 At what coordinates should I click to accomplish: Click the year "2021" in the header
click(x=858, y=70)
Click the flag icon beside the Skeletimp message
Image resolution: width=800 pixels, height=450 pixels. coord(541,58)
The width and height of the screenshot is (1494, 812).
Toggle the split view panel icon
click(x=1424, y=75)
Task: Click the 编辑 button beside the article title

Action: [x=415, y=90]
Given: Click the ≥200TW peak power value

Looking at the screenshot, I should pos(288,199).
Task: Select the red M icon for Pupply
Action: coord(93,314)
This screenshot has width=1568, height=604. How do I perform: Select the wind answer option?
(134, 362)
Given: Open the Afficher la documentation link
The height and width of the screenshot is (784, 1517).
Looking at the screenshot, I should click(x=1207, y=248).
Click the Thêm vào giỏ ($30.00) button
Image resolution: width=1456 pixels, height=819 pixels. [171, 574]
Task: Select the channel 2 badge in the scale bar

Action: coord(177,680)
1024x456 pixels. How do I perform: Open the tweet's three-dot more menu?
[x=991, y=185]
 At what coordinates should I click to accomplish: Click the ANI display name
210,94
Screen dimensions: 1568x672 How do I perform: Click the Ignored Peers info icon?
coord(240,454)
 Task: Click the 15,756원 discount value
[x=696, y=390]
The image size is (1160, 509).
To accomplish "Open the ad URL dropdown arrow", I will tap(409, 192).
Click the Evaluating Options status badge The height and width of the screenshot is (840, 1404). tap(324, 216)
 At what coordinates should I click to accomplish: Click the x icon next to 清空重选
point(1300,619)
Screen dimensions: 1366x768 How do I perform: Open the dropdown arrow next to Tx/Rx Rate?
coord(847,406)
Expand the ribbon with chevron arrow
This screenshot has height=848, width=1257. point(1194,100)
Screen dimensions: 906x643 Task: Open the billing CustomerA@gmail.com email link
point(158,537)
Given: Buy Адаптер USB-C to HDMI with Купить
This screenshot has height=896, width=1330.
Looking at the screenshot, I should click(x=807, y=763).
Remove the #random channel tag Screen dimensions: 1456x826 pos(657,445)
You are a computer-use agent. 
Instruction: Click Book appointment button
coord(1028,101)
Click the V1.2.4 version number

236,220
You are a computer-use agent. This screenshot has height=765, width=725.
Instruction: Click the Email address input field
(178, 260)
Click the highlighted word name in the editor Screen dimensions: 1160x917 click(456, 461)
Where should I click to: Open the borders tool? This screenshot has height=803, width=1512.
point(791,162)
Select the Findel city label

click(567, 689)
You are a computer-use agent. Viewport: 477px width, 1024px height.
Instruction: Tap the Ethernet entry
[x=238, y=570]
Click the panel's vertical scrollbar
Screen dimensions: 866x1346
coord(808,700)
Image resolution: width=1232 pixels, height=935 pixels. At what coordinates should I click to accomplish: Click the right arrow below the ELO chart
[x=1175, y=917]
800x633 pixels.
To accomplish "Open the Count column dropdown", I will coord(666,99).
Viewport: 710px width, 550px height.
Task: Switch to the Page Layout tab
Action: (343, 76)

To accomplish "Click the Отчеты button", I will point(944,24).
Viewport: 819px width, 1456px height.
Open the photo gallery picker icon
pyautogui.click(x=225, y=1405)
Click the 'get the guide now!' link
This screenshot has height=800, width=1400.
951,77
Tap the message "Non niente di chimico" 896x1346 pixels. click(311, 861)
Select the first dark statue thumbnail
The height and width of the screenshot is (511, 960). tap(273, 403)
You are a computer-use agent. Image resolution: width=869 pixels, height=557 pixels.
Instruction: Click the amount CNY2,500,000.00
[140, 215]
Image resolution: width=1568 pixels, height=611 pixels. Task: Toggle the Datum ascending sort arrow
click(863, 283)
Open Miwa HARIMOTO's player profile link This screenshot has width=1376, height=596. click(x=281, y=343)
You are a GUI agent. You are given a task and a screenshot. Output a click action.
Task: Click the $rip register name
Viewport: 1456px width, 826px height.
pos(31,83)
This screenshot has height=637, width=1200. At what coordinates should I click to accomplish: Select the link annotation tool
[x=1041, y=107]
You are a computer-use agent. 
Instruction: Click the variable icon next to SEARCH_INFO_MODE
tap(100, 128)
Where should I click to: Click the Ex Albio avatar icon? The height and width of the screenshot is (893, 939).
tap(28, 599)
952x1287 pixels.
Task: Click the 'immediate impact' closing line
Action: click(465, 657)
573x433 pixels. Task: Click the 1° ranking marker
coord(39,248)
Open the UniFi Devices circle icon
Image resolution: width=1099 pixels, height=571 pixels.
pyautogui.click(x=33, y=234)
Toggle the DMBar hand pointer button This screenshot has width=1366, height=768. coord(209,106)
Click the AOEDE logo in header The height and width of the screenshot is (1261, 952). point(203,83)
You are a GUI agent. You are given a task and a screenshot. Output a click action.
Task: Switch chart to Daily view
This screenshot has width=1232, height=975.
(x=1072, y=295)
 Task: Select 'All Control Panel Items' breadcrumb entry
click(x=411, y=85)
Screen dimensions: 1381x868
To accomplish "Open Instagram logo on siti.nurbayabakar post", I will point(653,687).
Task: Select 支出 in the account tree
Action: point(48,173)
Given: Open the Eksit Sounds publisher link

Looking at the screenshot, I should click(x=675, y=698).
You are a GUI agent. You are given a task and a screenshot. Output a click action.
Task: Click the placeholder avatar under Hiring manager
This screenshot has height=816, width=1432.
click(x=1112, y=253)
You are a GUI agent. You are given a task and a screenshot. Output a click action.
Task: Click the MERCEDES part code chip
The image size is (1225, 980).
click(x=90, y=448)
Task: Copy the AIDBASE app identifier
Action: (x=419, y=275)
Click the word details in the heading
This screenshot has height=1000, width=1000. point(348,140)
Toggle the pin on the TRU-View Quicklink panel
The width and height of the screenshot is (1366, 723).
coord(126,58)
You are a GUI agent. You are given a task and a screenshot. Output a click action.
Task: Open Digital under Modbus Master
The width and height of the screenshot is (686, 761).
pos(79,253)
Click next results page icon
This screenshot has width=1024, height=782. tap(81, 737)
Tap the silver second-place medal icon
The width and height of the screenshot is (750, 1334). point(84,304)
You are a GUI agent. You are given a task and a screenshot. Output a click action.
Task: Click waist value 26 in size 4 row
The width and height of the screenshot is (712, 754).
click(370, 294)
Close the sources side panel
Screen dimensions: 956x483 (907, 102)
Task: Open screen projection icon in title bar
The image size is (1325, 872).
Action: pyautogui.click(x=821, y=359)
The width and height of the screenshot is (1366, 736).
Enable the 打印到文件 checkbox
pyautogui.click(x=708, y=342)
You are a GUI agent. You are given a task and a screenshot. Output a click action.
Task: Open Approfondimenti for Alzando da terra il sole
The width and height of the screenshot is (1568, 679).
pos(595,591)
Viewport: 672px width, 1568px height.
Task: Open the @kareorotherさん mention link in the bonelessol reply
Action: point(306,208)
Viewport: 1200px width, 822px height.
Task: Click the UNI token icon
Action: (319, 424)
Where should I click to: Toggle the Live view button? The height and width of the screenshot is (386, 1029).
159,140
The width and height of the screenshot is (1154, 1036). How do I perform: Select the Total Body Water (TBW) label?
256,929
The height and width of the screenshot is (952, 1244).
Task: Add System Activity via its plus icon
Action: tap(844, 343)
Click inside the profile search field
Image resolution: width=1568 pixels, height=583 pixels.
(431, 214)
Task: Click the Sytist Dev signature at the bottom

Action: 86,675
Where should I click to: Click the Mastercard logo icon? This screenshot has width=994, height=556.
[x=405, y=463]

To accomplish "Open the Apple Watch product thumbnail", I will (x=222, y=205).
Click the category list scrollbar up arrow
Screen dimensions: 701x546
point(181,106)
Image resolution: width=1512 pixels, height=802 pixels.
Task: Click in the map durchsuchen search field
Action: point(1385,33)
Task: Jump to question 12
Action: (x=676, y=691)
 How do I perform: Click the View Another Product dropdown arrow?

:::::

*What the exercise asks:* Only the lines from the one containing "The image size is (1325, 872)." through the last line of the records above are to be reproduced, exactly and with both ends included.

*Written solution:*
The image size is (1325, 872).
Action: pyautogui.click(x=821, y=359)
The width and height of the screenshot is (1366, 736).
Enable the 打印到文件 checkbox
pyautogui.click(x=708, y=342)
You are a GUI agent. You are given a task and a screenshot. Output a click action.
Task: Open Approfondimenti for Alzando da terra il sole
The width and height of the screenshot is (1568, 679).
pos(595,591)
Viewport: 672px width, 1568px height.
Task: Open the @kareorotherさん mention link in the bonelessol reply
Action: point(306,208)
Viewport: 1200px width, 822px height.
Task: Click the UNI token icon
Action: (319, 424)
Where should I click to: Toggle the Live view button? The height and width of the screenshot is (386, 1029).
159,140
The width and height of the screenshot is (1154, 1036). How do I perform: Select the Total Body Water (TBW) label?
256,929
The height and width of the screenshot is (952, 1244).
Task: Add System Activity via its plus icon
Action: tap(844, 343)
Click inside the profile search field
Image resolution: width=1568 pixels, height=583 pixels.
(431, 214)
Task: Click the Sytist Dev signature at the bottom

Action: 86,675
Where should I click to: Click the Mastercard logo icon? This screenshot has width=994, height=556.
[x=405, y=463]

To accomplish "Open the Apple Watch product thumbnail", I will (x=222, y=205).
Click the category list scrollbar up arrow
Screen dimensions: 701x546
point(181,106)
Image resolution: width=1512 pixels, height=802 pixels.
Task: Click in the map durchsuchen search field
Action: point(1385,33)
Task: Jump to question 12
Action: (x=676, y=691)
 How do I perform: Click the View Another Product dropdown arrow?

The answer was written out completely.